Van Eck to build out its Indonesia product line with a small-cap equities ETF.
Van Eck Global, the New York-based money management firm known for its natural resources investment strategies, filed paperwork with the Securities and Exchange Commission to market an equities ETF focused on small-cap Indonesian stocks that would add to an existing Van Eck Indonesia fund.
The Market Vectors Indonesia Small-Cap ETF will join the already-existing Indonesia Index ETF (NYSEArca: IDX) and the iShares Investible Market Index Fund (NYSEArca: EIDO).
The proposed Van Eck fund will also compete with ETFs Rye Brook, N.Y.-based IndexIQ has in the works—IQ Asian Tigers ETF; the IQ Asian Tigers Consumer ETF; and the IQ Asian Tigers Small Cap ETF—that will include Indonesia in their respective investment strategies.
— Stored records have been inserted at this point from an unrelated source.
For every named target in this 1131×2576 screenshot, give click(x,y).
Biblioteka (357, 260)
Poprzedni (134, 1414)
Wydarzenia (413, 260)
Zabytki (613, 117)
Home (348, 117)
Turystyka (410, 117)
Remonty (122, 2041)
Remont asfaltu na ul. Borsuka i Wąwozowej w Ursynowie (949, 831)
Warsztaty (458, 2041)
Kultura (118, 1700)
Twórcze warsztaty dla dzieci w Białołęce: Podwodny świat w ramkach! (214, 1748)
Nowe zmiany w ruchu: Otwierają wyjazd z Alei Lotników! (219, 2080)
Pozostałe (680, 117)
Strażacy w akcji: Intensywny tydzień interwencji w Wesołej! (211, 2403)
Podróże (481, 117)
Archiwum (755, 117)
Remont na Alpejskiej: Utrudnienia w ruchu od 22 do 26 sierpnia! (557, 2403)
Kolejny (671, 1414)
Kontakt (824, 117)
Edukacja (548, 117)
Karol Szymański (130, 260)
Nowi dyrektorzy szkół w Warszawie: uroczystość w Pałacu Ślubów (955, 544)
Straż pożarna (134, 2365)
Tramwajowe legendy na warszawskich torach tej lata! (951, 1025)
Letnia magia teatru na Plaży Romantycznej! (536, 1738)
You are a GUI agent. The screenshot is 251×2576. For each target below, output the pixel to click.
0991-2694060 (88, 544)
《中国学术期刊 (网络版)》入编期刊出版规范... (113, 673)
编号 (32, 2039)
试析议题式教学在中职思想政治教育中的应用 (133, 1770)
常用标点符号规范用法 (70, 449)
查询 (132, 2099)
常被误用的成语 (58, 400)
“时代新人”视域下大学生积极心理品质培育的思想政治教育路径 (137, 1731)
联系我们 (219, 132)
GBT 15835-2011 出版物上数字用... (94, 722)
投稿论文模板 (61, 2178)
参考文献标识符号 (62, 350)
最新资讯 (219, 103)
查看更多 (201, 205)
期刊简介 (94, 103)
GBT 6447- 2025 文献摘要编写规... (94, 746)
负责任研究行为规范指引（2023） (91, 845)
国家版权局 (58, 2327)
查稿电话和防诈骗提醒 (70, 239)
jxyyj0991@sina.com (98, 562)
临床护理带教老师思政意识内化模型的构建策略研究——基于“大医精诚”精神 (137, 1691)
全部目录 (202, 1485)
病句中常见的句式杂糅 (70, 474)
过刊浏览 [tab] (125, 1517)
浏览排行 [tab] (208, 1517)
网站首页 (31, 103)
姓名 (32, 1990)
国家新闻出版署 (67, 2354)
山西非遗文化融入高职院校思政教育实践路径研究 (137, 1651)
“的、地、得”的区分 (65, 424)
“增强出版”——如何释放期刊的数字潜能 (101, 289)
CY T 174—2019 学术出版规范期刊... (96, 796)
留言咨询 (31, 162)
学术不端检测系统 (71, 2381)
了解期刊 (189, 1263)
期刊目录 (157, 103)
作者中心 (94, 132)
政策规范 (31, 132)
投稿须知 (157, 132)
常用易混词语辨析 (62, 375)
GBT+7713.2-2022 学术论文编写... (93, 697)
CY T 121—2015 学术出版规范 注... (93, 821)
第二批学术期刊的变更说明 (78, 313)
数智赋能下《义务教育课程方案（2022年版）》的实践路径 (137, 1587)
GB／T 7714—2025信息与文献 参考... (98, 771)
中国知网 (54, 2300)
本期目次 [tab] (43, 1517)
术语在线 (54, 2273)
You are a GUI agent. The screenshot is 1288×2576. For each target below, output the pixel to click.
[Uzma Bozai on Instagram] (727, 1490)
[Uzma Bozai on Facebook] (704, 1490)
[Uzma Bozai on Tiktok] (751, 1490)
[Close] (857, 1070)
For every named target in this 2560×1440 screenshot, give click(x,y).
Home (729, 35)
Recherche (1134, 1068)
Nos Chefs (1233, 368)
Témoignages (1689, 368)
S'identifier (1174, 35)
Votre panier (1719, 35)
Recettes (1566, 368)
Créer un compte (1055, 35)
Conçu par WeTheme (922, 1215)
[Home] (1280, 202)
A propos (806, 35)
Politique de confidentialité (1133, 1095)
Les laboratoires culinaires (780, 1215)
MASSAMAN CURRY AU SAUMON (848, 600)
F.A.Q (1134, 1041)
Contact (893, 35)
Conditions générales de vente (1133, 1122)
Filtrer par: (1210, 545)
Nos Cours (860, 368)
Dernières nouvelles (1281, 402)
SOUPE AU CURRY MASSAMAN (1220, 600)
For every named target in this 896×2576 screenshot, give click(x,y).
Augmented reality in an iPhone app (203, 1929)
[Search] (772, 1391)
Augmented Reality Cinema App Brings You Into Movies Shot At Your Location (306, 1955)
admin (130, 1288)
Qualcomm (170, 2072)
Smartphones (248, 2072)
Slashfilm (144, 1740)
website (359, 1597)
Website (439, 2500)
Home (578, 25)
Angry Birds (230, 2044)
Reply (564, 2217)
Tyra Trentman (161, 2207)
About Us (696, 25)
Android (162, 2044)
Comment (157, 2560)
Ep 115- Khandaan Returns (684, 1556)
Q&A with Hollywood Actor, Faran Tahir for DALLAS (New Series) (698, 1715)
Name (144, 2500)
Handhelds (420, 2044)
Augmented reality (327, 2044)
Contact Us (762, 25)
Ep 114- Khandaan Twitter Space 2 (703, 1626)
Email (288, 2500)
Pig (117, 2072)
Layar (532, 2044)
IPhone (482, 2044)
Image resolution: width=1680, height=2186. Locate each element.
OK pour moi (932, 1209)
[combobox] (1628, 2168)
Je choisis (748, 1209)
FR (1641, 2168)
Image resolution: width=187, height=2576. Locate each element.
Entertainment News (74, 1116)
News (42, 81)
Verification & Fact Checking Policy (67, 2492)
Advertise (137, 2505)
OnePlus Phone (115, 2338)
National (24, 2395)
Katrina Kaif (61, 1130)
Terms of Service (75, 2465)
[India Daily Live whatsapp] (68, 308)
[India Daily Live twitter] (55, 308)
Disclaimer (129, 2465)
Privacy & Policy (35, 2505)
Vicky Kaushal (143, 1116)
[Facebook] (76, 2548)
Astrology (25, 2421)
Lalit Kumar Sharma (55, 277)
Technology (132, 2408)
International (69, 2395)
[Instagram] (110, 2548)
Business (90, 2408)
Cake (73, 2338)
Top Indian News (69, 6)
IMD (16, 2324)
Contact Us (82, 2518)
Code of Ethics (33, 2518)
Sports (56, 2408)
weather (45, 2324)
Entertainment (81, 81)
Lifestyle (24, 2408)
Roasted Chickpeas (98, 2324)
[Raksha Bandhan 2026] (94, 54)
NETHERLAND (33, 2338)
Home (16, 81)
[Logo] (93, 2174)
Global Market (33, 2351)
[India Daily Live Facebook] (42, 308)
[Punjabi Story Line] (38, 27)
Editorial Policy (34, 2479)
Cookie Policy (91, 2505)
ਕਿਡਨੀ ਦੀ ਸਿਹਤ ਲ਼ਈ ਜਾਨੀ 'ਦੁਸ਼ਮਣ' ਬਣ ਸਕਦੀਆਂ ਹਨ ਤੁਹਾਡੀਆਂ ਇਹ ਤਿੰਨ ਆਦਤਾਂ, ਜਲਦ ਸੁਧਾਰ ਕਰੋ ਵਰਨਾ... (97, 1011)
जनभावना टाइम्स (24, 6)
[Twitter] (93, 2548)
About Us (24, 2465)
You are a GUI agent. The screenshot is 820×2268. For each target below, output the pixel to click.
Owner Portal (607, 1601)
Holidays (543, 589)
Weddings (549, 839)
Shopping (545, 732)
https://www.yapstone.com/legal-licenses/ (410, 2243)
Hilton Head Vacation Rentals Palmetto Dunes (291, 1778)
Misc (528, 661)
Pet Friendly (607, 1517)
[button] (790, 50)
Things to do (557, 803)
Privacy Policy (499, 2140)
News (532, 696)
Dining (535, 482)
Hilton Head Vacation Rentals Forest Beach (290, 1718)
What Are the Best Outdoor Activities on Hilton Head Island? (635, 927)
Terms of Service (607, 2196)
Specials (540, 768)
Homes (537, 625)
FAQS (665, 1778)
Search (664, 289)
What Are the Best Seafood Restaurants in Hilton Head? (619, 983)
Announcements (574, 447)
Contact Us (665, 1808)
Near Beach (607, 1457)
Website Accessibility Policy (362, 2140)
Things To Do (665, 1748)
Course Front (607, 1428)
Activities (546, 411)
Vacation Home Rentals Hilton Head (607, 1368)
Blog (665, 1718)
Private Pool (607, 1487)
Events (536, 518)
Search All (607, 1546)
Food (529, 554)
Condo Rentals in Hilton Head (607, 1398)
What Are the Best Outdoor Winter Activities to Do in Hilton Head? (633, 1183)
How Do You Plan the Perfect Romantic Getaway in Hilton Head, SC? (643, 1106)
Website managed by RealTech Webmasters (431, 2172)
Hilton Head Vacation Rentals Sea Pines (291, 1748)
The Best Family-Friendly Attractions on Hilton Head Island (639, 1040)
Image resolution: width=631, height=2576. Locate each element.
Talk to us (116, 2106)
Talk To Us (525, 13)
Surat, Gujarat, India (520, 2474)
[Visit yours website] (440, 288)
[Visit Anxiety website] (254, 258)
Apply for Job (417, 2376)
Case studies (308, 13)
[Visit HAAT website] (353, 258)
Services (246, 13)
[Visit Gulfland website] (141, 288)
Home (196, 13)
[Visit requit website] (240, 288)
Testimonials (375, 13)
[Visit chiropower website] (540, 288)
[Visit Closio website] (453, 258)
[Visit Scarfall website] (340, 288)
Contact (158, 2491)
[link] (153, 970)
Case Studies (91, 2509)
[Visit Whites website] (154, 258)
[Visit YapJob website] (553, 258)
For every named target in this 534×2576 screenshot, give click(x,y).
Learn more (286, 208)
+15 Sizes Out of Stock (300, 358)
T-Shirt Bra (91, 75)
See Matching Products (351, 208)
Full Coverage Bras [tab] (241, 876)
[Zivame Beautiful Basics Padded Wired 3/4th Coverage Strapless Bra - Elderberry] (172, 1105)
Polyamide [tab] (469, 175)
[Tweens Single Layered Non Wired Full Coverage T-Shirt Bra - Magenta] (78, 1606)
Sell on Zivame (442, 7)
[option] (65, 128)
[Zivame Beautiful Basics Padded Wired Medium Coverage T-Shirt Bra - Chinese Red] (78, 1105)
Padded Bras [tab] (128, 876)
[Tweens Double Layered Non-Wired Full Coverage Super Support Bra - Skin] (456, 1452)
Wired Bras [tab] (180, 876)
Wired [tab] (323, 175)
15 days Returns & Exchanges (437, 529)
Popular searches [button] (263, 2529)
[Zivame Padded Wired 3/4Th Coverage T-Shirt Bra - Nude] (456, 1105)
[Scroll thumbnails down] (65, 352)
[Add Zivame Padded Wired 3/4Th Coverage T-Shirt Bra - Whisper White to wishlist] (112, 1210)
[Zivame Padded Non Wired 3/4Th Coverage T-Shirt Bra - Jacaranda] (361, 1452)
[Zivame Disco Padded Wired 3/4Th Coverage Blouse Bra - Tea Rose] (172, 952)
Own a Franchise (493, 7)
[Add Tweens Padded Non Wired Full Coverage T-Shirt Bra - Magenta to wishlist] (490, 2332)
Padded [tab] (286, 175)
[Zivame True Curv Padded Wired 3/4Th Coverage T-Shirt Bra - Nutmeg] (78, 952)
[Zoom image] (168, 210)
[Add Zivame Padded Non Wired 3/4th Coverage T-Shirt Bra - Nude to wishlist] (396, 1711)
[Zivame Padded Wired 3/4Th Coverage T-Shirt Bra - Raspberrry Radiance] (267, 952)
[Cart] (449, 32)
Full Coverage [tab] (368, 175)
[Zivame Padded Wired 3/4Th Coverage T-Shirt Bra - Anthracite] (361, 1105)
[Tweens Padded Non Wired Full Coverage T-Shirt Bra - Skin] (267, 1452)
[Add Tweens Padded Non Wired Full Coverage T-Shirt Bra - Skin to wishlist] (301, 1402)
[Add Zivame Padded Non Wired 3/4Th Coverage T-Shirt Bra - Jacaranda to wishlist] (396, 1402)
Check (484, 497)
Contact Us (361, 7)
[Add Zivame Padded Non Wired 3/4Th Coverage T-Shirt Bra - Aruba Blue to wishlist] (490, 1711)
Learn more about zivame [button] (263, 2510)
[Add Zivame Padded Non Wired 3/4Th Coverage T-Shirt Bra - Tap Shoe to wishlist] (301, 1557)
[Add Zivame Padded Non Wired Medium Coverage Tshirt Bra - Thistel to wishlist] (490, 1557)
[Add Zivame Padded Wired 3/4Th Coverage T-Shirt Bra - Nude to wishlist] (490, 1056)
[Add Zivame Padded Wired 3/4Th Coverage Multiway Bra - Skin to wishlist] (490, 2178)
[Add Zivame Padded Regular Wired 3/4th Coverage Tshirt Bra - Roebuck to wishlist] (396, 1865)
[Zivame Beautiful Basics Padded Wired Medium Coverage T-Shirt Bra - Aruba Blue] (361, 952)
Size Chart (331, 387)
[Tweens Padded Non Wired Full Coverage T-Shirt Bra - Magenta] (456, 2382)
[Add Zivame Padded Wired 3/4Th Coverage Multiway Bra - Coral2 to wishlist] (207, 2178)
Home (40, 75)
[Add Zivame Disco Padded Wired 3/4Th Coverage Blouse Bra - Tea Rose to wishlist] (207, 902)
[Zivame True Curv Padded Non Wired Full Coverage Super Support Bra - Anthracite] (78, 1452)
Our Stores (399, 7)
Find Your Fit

Index IQ defines “Asian Tigers” as Indonesia, Malaysia, the Philippines, South Korea, Taiwan, Thailand and Vietnam.
Investing in Indonesia and other Asian countries is in many ways an indirect play on China, as many up-and-coming countries in the region are pumping out products aimed at the Chinese market. That said, small-cap companies are more associated with demand in domestic markets, and Van Eck’s planned ETF no doubt is targeting consumer-related companies in the world’s most populous Muslim nation.
The new Van Eck fund will normally invest 80 percent of its assets in securities that are part of the ETF’s benchmark, the proprietary Market Vectors Indonesia Small-Cap Index, the filing said. Under the fund’s rules-based methodology, a given company is considered Indonesian if it is based there; listed on an exchange there; or generates at least 50 percent of its revenues in Indonesia, according to the paperwork.
Van Eck didn’t say in the filing what the annual expense ratio of its new ETF would be, nor what its ticker symbol might be.
Van Eck’s existing Indonesia ETF, “IDX,” and iShares’ “EIDO” have expense ratios of 0.60 percent and 0.61 percent, respectively.